▶ _Exercise prompt_
In the data that follows, count the lines where "click" appears, and write only the number.

▶ _Dataset records_
▶

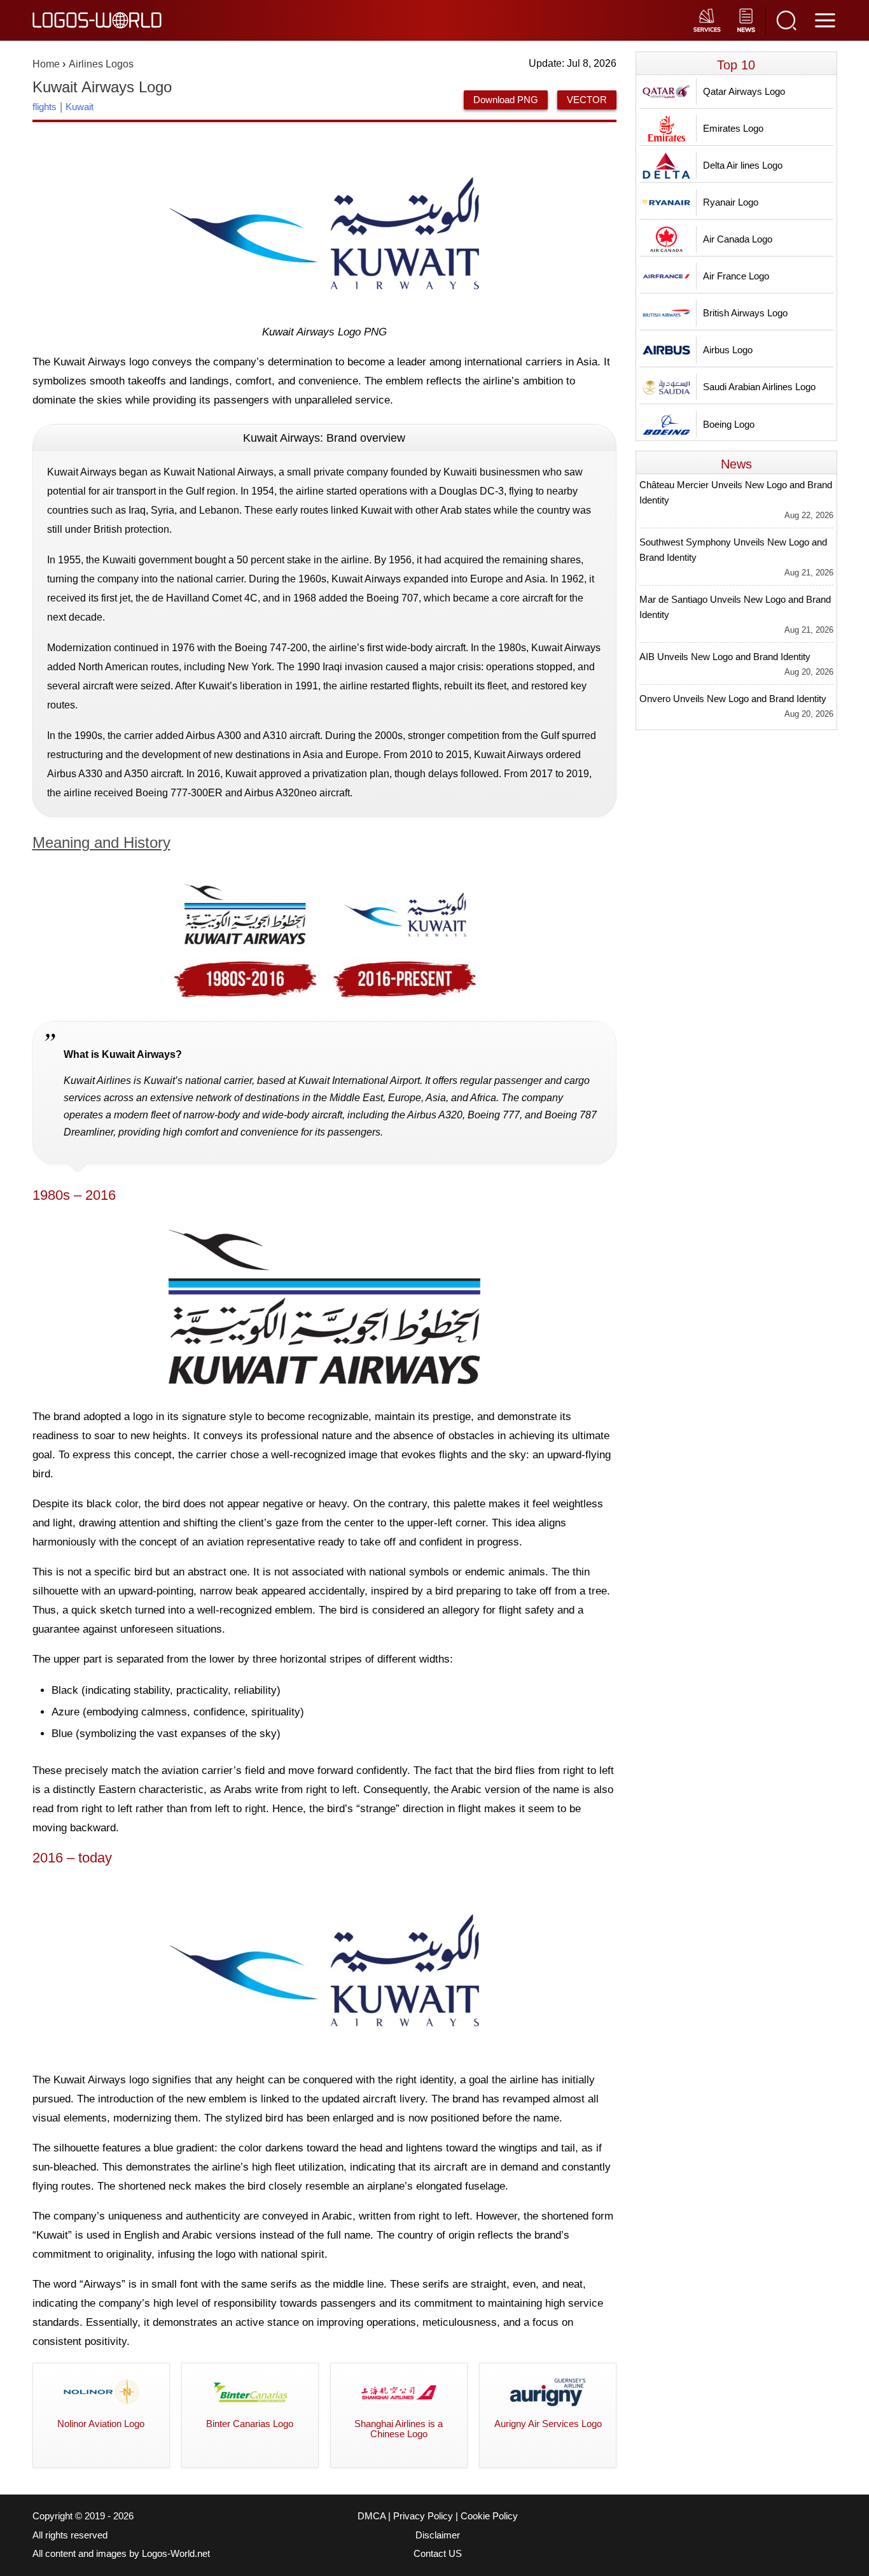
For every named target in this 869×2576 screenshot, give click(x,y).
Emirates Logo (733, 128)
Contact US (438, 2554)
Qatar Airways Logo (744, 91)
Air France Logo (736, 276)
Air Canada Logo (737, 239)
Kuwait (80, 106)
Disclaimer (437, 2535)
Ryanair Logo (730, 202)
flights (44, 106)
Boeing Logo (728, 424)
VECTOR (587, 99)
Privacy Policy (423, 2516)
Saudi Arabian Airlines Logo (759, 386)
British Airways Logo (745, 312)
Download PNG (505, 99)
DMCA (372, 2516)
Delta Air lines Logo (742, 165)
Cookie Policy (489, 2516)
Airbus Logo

◀
▶

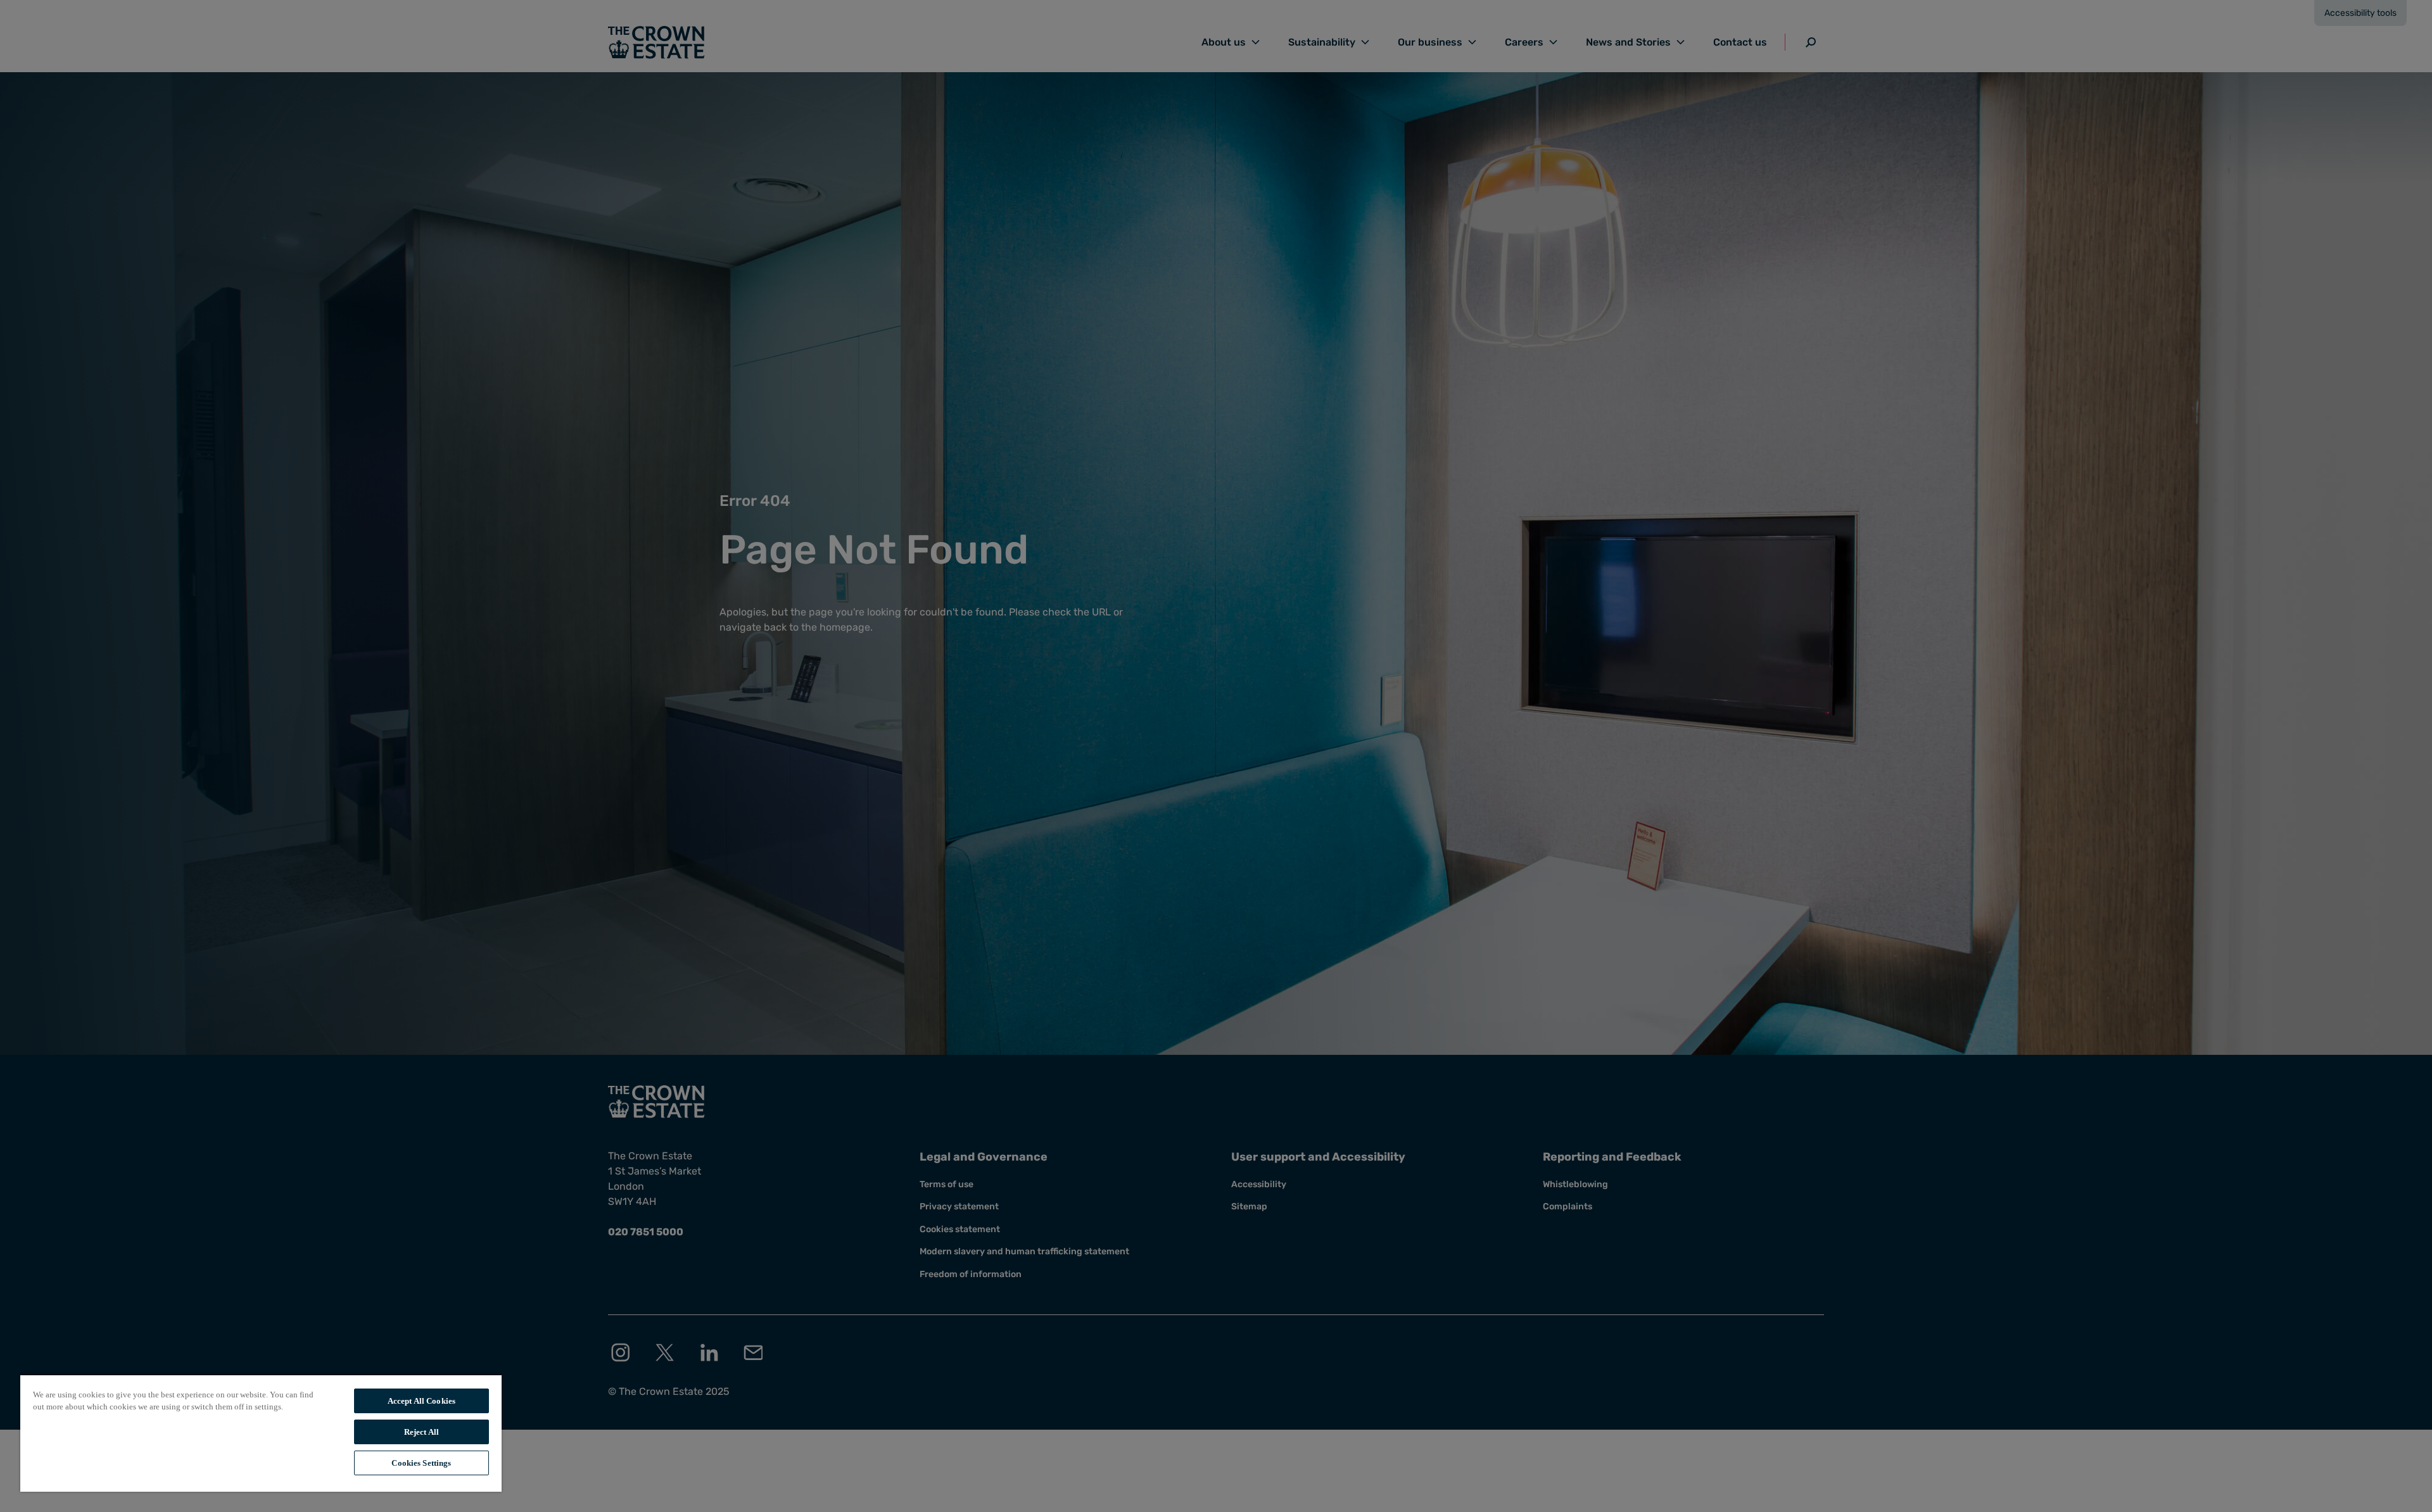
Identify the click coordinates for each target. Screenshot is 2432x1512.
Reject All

◀

▶ _Completed task_
2